60. Le Gouvernement conteste d’emblée l’existence d’un « droit », au sens de l’article 6 § 1 de la Convention, dans la mesure où la revendication du requérant porte sur le renouvellement d’un contrat venu à échéance. Il argue ensuite que, la Congrégation n’étant pas un organe juridictionnel, les principes du « procès équitable » n’étaient pas applicables aux décisions qu’elle prenait, et les juridictions nationales n’étaient pas tenues d’en vérifier le respect. Il soutient de surcroît qu’il n’y avait pas en l’espèce de « contestation » sur un droit de caractère civil. L’article 6 § 1 ne serait donc pas applicable dans le cas présent.

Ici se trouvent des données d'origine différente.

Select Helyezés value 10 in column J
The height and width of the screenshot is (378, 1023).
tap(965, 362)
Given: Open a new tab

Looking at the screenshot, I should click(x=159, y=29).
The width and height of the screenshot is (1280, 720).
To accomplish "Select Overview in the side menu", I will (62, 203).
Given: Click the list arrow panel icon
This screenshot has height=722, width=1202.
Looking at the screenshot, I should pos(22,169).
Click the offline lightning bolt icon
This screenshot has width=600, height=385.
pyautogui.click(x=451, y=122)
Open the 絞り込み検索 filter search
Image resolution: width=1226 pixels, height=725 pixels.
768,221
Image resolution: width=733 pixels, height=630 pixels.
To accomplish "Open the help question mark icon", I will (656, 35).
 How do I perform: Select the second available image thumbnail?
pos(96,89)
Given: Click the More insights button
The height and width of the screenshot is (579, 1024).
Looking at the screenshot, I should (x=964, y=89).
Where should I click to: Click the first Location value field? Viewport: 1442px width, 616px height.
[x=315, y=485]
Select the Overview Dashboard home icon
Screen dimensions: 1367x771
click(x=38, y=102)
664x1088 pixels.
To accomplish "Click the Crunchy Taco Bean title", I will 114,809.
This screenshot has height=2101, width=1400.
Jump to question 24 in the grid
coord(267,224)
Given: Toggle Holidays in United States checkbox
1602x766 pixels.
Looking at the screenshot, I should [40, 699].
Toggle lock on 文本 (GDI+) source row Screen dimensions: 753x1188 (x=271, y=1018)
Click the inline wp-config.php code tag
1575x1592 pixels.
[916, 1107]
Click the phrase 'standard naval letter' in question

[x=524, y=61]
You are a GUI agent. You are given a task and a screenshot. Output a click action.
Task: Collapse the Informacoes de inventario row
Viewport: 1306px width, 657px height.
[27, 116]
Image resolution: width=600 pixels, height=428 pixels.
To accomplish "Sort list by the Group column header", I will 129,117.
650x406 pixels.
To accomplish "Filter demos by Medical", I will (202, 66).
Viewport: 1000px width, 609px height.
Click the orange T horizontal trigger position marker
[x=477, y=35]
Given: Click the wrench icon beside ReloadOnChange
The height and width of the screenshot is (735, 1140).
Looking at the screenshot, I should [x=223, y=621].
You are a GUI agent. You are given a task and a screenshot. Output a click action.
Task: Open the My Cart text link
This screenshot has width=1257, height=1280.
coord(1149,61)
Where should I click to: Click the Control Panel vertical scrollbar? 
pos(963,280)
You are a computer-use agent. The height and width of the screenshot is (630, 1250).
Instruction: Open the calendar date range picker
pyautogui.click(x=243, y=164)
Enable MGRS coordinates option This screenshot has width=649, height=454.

61. Le requérant conteste la thèse du Gouvernement. Il soutient que son droit de participer à un concours organisé par une personne morale de droit public est un « droit de caractère civil » au sens de l’article 6 § 1 de la Convention.

62. La Cour note qu’il ne prête pas à controverse que le droit interne reconnaissait au requérant un « droit » de participer au concours en question. Le troisième alinéa de l’article 97 de la Constitution prévoit en effet qu’« on accède par concours aux emplois dans les administrations publiques ». De plus, on ne saurait affirmer que les contestations du requérant, qui sont par ailleurs réelles et sérieuses, ne portaient pas sur ce droit (voir Silva Neves c. Portugal, 27 avril 1989, série A no 153-A, § 37). En outre, les juridictions administratives internes n’ont pas exclu l’examen de l’affaire introduite par le requérant, ce qui implique l’applicabilité de l’article 6 (voir, mutatis mutandis, Vilho Eskelinen et autres c. Finlande [GC], no 63235/00, CEDH 2007-IV, § 62). L’article 6 de la Convention trouve donc à s’appliquer en l’espèce. De surcroît, le requérant bénéficiait d’un droit reconnu par la Convention, à savoir le droit à la liberté d’expression garanti par l’article 10 (voir les paragraphes 30 et 39 ci-dessus).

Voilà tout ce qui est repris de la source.